Ésta vez, atendió una mujer mayor que le informó que Margarita había salido y preguntó si quería dejar algún mensaje. El amigo le agradeció y se negó a dejar recado alguno, si bien, para salir de dudas y no volver a albergar falsas esperanzas, se arriesgó a preguntar si la dicha Margarita era una mujer joven y bonita.

La tía de Marga, porque era ella quien había atendido el teléfono, era una mujer por demás inteligente y respondió a esa pregunta con astucia:

–Dígame señor ¿cómo es que conoce el número de Margarita pero la desconoce a ella? ¿Esto es una broma?

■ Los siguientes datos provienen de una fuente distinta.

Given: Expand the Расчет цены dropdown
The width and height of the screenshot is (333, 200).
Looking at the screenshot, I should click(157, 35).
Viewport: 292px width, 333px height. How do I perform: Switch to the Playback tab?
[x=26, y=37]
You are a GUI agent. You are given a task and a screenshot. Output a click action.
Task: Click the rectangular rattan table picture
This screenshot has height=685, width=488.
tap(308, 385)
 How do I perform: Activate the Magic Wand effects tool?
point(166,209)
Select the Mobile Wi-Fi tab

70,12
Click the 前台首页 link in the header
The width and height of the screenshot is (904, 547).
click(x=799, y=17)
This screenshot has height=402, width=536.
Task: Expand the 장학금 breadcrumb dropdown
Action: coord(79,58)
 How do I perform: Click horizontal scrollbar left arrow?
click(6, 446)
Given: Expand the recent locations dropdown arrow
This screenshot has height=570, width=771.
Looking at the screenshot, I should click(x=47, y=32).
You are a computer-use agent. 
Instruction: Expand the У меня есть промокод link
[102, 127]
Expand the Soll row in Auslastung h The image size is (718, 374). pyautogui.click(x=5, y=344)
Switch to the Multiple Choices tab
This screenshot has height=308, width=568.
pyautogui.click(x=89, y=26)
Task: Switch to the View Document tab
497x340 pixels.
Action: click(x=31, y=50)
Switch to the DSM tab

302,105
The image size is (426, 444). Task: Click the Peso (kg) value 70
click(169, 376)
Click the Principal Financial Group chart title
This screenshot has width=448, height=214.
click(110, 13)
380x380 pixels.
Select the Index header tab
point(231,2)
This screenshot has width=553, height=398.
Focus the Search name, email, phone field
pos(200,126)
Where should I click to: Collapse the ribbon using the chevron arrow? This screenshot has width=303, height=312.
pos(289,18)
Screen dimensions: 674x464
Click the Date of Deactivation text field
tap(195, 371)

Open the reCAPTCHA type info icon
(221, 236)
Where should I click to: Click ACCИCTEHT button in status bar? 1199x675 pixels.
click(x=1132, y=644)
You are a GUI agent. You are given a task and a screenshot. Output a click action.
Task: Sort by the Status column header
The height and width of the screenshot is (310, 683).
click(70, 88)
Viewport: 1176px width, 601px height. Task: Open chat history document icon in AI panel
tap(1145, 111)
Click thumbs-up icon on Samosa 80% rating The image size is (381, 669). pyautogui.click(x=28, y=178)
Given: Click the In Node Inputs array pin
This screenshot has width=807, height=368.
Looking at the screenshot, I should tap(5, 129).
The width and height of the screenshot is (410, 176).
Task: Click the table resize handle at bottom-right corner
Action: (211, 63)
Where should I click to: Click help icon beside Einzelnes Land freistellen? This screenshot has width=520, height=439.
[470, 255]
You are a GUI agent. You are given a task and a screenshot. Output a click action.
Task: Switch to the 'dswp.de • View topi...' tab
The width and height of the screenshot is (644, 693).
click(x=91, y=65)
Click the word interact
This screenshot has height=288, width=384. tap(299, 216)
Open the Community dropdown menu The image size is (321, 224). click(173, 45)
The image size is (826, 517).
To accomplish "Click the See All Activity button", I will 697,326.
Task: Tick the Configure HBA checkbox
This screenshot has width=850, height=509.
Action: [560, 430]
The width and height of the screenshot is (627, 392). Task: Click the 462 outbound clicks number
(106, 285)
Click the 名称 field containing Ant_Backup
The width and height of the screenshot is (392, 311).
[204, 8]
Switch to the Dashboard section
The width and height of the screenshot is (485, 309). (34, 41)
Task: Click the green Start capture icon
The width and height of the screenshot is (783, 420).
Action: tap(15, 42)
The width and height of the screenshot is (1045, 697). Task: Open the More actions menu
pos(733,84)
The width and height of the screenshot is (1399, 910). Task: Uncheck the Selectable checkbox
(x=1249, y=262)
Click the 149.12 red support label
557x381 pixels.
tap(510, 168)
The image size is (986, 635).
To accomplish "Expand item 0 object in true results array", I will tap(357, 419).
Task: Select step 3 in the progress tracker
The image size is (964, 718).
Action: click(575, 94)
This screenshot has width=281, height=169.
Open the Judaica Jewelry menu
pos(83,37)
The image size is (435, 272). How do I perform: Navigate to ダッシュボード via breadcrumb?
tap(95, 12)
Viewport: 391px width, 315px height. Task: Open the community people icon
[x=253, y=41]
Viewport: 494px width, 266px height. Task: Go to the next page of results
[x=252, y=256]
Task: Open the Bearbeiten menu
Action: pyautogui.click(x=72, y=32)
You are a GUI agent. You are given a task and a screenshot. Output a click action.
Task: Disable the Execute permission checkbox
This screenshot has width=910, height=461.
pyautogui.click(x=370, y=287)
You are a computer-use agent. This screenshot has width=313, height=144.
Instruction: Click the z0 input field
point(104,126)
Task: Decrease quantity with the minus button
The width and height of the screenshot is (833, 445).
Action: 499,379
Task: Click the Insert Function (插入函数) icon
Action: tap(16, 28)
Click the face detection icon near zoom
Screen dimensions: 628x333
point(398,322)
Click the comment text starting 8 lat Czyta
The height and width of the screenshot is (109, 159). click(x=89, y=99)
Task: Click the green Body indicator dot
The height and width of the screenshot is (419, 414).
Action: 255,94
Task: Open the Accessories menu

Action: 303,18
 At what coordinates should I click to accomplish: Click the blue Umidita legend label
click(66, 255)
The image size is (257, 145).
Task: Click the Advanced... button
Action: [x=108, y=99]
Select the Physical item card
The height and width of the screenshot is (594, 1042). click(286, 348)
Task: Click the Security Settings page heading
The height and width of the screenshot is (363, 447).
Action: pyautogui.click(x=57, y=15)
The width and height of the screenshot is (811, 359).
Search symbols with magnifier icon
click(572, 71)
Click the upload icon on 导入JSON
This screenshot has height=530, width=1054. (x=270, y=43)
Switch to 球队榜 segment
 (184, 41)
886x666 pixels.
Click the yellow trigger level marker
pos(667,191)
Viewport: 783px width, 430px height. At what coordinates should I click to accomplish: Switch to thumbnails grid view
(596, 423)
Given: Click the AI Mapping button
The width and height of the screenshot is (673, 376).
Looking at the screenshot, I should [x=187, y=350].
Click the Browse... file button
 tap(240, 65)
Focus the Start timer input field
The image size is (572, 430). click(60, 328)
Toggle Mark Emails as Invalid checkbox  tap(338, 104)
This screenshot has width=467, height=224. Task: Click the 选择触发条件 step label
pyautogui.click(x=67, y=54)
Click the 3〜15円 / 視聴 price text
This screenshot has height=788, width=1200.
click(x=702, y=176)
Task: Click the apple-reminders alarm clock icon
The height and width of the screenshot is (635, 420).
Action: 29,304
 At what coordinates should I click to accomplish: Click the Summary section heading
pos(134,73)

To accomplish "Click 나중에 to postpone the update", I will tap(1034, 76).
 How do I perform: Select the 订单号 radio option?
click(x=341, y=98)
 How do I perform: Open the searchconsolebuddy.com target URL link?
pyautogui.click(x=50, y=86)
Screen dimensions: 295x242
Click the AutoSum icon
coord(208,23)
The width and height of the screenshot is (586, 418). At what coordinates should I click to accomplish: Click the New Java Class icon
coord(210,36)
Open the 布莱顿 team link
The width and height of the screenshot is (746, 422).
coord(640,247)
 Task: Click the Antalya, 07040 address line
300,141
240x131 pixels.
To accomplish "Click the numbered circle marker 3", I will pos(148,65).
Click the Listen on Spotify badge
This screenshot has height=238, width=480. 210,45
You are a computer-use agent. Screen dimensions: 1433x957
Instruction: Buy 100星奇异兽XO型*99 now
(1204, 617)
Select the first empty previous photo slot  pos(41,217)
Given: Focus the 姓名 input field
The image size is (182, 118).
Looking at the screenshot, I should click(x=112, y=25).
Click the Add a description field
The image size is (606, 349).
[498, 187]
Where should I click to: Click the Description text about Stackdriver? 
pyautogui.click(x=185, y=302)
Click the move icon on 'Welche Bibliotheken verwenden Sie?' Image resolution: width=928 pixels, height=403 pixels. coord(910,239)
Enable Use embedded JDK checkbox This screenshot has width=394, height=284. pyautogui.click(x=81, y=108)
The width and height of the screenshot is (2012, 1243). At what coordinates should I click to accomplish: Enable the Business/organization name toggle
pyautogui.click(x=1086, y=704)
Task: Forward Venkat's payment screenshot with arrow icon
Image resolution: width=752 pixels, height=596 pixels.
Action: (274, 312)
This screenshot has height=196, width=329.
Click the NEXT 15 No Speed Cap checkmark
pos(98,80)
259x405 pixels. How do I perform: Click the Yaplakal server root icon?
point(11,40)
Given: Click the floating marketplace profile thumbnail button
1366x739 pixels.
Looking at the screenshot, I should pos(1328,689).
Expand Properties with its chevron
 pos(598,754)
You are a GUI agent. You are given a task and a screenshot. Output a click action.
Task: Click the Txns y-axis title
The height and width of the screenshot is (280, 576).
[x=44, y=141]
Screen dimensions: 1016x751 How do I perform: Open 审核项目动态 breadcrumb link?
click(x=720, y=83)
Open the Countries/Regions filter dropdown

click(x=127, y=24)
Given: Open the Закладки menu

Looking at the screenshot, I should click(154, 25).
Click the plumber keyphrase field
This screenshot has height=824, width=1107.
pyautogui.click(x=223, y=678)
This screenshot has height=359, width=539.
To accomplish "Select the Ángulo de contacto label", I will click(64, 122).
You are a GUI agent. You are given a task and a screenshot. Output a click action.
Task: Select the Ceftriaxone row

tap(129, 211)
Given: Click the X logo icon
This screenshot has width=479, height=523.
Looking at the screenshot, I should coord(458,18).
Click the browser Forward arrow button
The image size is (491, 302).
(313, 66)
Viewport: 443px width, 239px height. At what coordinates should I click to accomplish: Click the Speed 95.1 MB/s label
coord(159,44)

El amigo hizo una mueca y miró al poeta aterrorizado. Sin saber qué responder, tartamudeó:

–Aguarde un momento, por favor.

Tapó el auricular con la mano y le explicó al poeta la peculiar situación. Entonces, el poeta tomó el tubo valientemente y dijo:

–Señora, disculpe la molestia por favor. Pero si allí vive la joven que presumo, no tardará en conocer el motivo de esta llamada, mucho menos en tener noticias mías. Espero conocerla de un momento a otro, hasta entonces, deberé despedirme pues hay un asunto que reclama con extrema urgencia mi atención. Le pido disculpas una vez más por tamaña brevedad, que pretende estar exenta de brusquedad, y me despido hasta muy pronto.

Y colgó el teléfono.

El amigo lo miró entre sorprendido y divertido a la vez. El poeta le sonrió, feliz. La habían encontrado.